Shredded Coconut: a good source of high-quality fat and trace minerals.

Chia Seeds: contain B2 and B12 which are essential for the methylation cycle and are great for skin and nails. Chia seeds also contain calcium and magnesium.

Honey or Maple Syrup: I prefer to use honey as it is rich in a number of bioactives including quercetin, chrysin, and luteolin – a natural blocker to inflammation. Chrysin has a growing amount of research with its anti-cancer effect.

Coconut Oil or Vanilla Hazelnut MCT: MCT’s are utilized different than other fats.

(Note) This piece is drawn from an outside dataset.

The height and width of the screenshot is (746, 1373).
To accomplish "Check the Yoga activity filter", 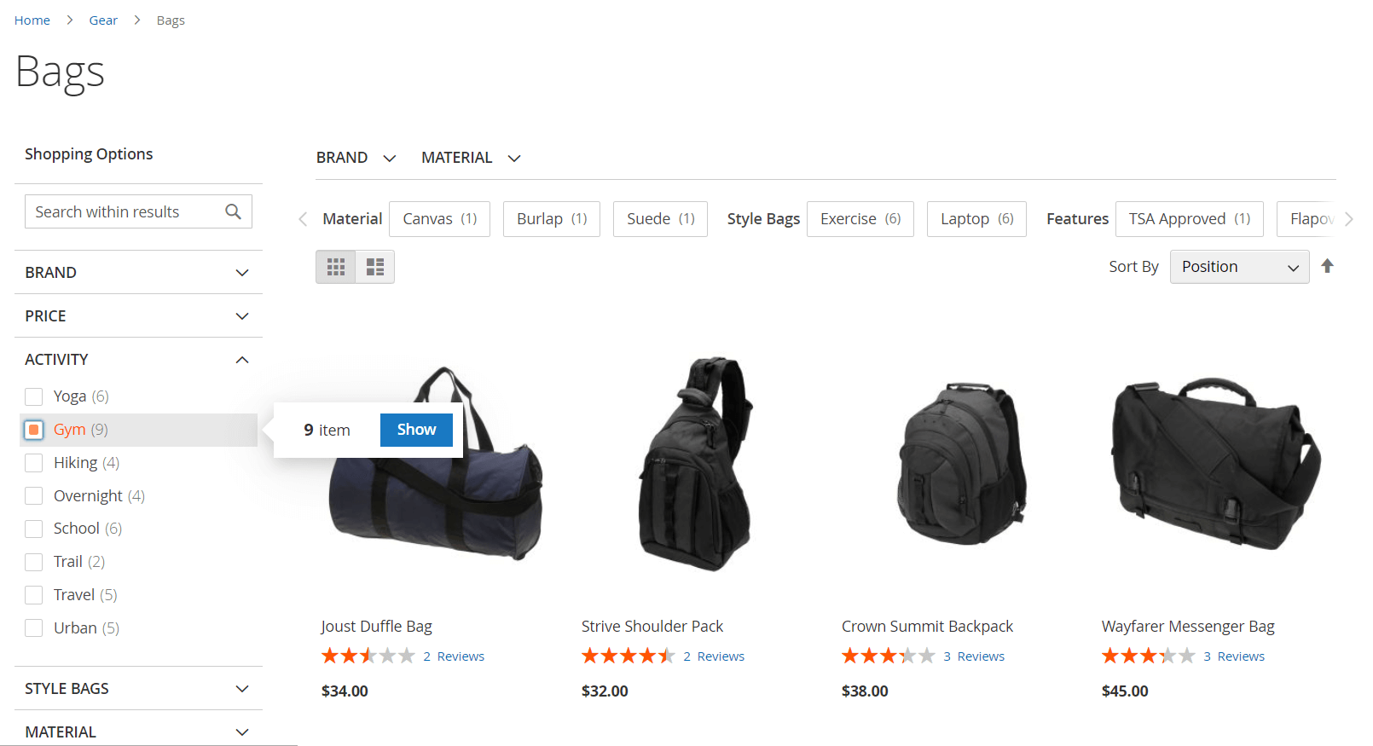I will click(x=34, y=396).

Instead of being stored in cells, MCTs go directly into the peripheral vein to be utilized in the liver for energy. Thus they are easier on the pancreas, liver, gall bladder, and digestive system.

Ground Cinnamon and Salt

Vanilla Extract

How To Make Homemade Vanilla Almond Granola

Making granola couldn’t be more simple. All you need to do is follow three simple steps.

Step 1

Don’t forget to melt the coconut oil if using! Combine the wet ingredients into a medium-sized bowl, whisk the wet ingredients together.

Step 2

Pour the wet ingredients over the dry ingredients and mix well. Mix thoroughly so that the flavor is spread throughout the entire mixture.

Step 3

Spread the mixture on a lined or lightly oiled baking sheet. Spread evenly and place in a preheated oven for 30 minutes. Check and flip with a spatula at 10 to 15 minutes so it cooks evenly throughout. Bake until golden brown and fragrant. Once done, let it completely cool and break into pieces to have stored in a container of your choosing.

Tip: If you don’t want to have clusters, stir the granola instead of flipping it.


  • For nut-free, omit the walnuts, pecans, and cashews. Double the pumpkin and sunflower seeds.
  • For low FODMAP use 1 teaspoon stevia extract powder or kakato extract in place of honey/maple syrup.
  • Lower carb use 1 teaspoon stevia extract powder or kakato extract in place of honey/maple syrup.
  • Add dried fruit. I love dried blueberries, raisins, mulberries. I would even consider dried ginger.
  • Vary spices based on your preferences. You can add nutmeg or ground ginger.

Vanilla Almond Granola

A delicious honey and cinnamon flavored homemade granola filled with healthy fats from raw nuts, seeds, and coconut oil.
Prep Time 10 minutes
Cook Time 34 minutes
Total Time 44 minutes
Servings 24


  • Baking Tray
  • 2 Bowls
  • Whisk


  • 1/2 cup cashews raw, chopped
  • 1/2 cup sunflower seeds raw
  • 1/2 cup pumpkin seeds raw
  • 1/2 cup walnuts raw, chopped
  • 1/2 cup almonds chopped
  • 1/2 cup coconut flakes
  • 1/4 cup chia seeds
  • 1/4 cup honey or maple syrup raw
  • 2 tbsp coconut oil or vanilla hazelnut MCT oil melted
  • 1 tsp cinnamon ground
  • 1 tsp vanilla extract
  • 1 pinch sea salt


  • Preheat oven to 250 degrees F
  • Line a baking tray with parchment paper or lightly with coconut oil.
  • Combine all the nuts and seeds, chia seeds, shredded coconut, cinnamon, and salt into a large mixing bowl.
  • Blend together honey, coconut oil, and vanilla extract.
  • Combine liquid and dry ingredients, mixing well.
  • Spread on a baking tray evenly
  • Bake for 15 minutes, stir very well (if you don't you'll have large clusters), bake for another 15 minutes or until golden brown.
  • Let cool completely and break into pieces before you store the granola in an air tight container in the refrigerator (will keep for weeks).